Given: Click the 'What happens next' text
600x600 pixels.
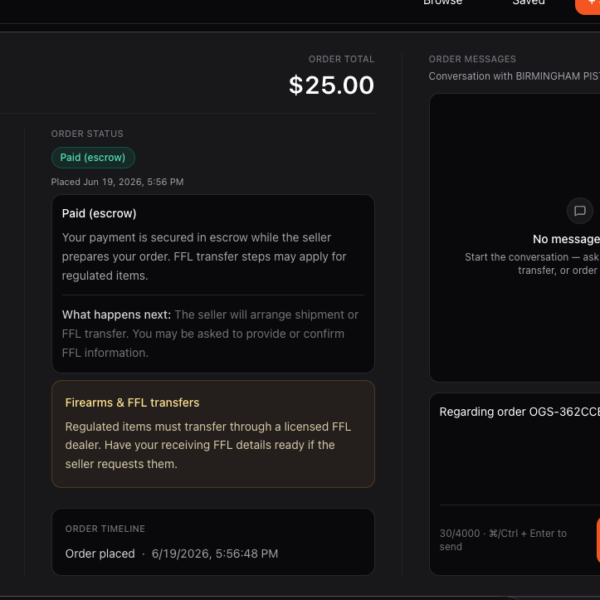Looking at the screenshot, I should click(116, 315).
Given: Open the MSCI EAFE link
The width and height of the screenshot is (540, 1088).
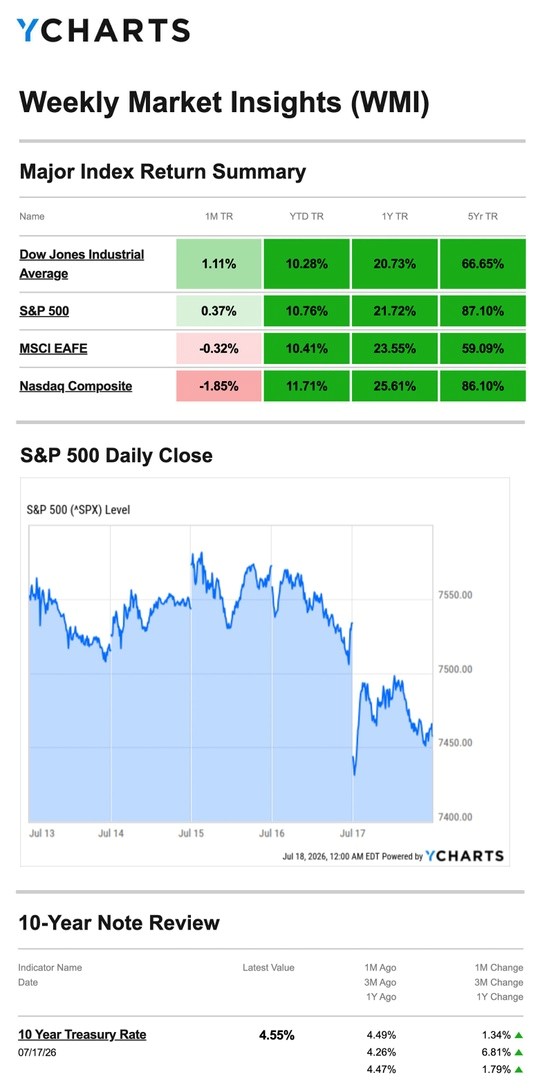Looking at the screenshot, I should [x=53, y=348].
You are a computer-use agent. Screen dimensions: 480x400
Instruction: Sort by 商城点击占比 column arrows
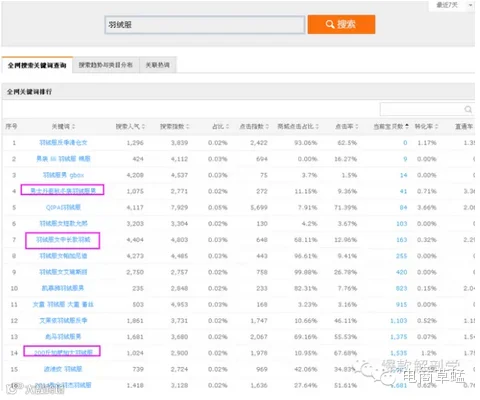pos(317,127)
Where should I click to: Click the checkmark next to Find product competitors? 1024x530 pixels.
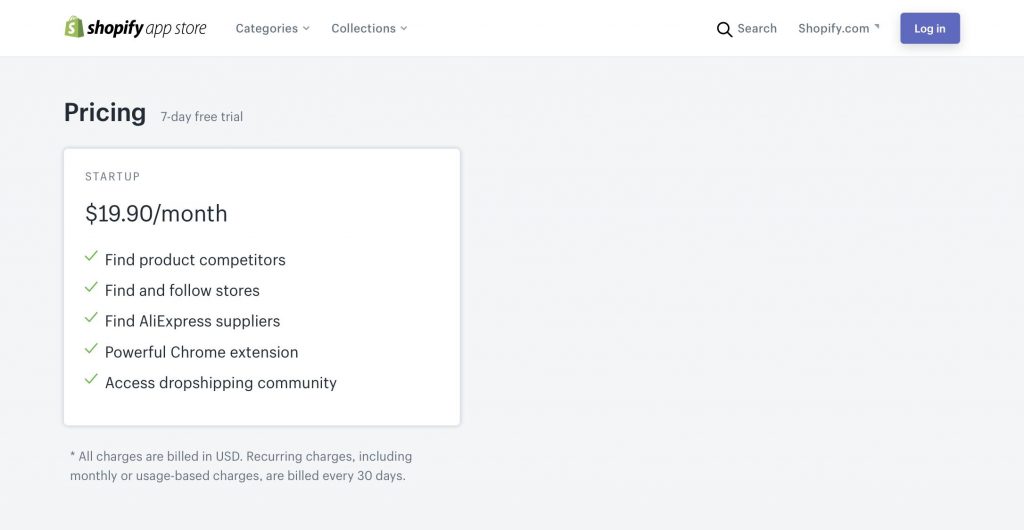(91, 257)
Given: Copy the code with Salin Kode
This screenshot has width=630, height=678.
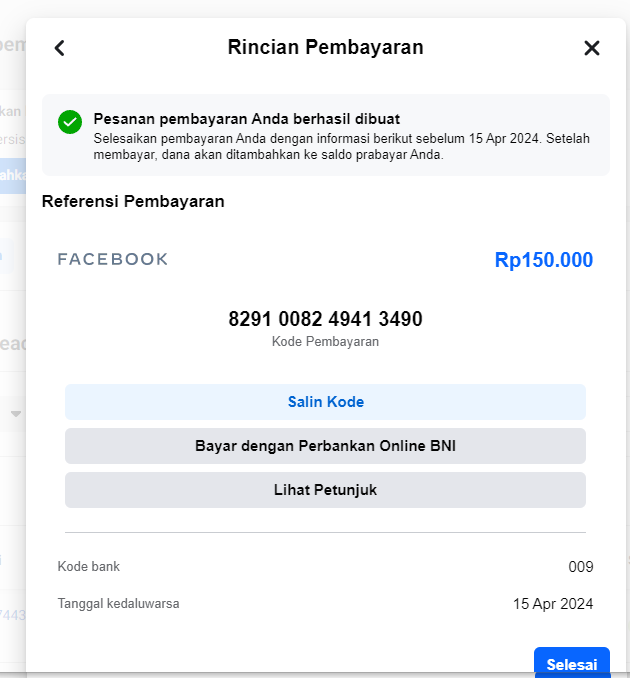Looking at the screenshot, I should (x=325, y=402).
* * * * * * *
**Task details**.
Reproduce the listing above with every occurrence of "Given" swapped for "Task" and nothing else changed. Leave the pictures out of the reproduction.

**In response**.
Task: Click the 'What happens next' text
600x600 pixels.
Looking at the screenshot, I should click(116, 315).
Task: Open the MSCI EAFE link
The width and height of the screenshot is (540, 1088).
Looking at the screenshot, I should [x=53, y=348].
You are a computer-use agent. Screen dimensions: 480x400
Instruction: Sort by 商城点击占比 column arrows
pos(317,127)
Where should I click to: Click the checkmark next to Find product competitors? 1024x530 pixels.
(91, 257)
Task: Copy the code with Salin Kode
This screenshot has width=630, height=678.
Looking at the screenshot, I should (x=325, y=402).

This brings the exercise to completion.